Andhra Pradesh State Civil Supplies Corporation Limited

Public Sector Undertaking overview
- Formed: 1974
- Type: Civil supplies
- Jurisdiction: Andhra Pradesh, India
- Headquarters: Kanuru, Vijayawada, Andhra Pradesh, India
- Employees: est. 500-1000
- Public Sector Undertaking executives: Kona Sasidhar, Chairman; A. Surya Kumari, Vice chairman & Managing director;
- Parent department: Department of Civil Supplies, Government of Andhra Pradesh
- Website: www.apscscl.in

= Andhra Pradesh State Civil Supplies Corporation Limited =

State government agency in Andhra Pradesh, India

The Andhra Pradesh State Civil Supplies Corporation is a state government agency to promote, distribute and sale of food items and other commodities, ensure food quality control in Andhra Pradesh, India.

== History ==
The corporation was established in the year 1974, as a limited company under the Companies Act 1956. The Share capital of the company is fully contributed by the Government of Andhra Pradesh.

== Organisation ==
The company is headed by a chairman including 2-8 board of directors.

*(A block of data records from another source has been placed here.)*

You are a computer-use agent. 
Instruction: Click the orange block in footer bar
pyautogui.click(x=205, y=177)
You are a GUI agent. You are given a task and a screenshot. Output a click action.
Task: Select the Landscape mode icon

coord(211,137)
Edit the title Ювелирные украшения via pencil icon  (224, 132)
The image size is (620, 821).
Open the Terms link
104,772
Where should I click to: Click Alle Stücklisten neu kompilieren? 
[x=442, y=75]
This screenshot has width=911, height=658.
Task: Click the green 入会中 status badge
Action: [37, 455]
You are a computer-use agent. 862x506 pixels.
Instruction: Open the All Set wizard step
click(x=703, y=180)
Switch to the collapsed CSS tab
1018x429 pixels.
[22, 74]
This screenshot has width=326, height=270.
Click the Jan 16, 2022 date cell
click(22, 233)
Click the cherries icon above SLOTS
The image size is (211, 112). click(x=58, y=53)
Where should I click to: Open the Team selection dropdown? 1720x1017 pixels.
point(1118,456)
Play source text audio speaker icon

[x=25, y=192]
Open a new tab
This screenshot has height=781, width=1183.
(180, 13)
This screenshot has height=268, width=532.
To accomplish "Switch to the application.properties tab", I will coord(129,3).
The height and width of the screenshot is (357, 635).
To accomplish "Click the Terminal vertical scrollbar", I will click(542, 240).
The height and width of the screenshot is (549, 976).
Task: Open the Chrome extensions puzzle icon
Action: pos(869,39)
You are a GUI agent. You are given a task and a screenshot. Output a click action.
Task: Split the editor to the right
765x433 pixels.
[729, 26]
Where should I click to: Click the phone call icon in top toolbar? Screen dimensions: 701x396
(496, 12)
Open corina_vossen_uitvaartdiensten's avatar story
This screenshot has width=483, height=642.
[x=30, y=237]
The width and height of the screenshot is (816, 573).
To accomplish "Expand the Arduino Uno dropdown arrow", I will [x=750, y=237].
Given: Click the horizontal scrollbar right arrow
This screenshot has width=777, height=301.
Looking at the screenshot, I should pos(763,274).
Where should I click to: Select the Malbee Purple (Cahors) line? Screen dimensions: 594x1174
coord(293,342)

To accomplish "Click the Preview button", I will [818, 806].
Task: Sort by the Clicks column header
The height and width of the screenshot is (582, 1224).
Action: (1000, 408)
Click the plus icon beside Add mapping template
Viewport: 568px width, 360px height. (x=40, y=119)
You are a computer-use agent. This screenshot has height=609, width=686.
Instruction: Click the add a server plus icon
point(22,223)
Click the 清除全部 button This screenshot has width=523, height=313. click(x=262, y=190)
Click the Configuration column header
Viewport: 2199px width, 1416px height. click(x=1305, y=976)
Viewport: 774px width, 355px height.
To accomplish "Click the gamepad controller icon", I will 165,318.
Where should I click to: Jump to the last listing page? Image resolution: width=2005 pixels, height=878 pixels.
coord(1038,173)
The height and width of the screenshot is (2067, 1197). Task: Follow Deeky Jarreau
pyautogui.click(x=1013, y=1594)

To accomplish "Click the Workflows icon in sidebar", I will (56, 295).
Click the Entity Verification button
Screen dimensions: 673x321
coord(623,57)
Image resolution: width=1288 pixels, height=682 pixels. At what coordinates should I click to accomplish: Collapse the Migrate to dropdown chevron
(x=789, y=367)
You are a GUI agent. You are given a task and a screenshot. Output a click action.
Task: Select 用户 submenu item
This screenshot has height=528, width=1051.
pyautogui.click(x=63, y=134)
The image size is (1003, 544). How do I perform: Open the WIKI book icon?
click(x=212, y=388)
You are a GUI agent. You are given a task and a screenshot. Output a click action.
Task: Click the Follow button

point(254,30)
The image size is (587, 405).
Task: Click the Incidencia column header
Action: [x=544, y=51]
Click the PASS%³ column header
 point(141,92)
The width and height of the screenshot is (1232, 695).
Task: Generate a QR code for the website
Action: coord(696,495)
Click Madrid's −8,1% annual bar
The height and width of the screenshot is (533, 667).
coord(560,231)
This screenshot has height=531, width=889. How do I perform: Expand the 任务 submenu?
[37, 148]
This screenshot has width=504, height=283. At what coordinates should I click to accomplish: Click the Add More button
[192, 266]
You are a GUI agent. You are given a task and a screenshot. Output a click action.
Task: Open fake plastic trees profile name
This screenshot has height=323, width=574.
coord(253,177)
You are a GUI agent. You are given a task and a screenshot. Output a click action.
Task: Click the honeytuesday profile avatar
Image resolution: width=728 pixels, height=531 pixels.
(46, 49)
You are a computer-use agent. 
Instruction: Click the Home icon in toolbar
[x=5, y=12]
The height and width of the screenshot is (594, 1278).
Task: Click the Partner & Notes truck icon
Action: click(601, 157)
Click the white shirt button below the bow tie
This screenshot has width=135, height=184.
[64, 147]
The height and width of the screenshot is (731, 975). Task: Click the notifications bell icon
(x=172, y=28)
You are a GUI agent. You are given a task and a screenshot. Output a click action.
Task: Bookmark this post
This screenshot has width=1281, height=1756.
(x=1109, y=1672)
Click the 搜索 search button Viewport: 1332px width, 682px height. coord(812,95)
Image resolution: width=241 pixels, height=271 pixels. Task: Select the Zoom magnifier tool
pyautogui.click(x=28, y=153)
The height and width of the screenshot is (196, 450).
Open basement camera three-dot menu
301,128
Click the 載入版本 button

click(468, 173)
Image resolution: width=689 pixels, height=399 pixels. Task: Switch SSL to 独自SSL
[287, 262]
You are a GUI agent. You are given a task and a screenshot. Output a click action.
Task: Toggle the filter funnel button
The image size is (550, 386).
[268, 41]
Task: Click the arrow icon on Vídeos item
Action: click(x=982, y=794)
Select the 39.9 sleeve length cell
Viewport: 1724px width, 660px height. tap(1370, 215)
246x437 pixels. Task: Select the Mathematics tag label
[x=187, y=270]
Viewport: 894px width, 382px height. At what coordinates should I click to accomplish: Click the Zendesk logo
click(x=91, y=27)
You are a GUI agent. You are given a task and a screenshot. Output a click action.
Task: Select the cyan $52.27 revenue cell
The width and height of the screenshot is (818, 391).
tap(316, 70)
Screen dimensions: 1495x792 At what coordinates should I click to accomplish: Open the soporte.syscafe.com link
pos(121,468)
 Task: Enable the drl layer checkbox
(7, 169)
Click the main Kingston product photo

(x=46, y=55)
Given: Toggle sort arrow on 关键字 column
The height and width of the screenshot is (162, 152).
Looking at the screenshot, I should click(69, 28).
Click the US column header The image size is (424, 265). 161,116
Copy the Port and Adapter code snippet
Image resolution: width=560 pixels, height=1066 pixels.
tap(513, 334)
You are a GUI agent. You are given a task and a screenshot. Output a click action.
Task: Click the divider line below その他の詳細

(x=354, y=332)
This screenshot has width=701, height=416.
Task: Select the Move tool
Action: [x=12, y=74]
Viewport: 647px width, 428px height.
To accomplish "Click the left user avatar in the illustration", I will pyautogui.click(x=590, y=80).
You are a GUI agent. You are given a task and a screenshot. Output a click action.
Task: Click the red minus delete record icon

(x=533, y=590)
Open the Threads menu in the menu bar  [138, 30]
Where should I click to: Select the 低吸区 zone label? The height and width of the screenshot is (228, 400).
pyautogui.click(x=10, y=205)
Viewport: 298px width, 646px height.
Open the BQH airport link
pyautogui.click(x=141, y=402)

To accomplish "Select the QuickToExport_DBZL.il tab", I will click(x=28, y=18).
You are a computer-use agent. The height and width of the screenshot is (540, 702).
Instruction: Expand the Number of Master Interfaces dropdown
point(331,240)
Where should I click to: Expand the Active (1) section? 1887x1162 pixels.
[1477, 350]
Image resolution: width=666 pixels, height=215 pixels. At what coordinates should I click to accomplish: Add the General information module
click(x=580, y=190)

The chairman is appointed by the Government of Andhra Pradesh. The organisation undertakes the public distribution system and market intervention as a measure for controlling prices and also minimum support price as per the orders issued by the Government of Andhra Pradesh.

The organisation is having 439 Mandal level stock points in the state for the storage of stocks.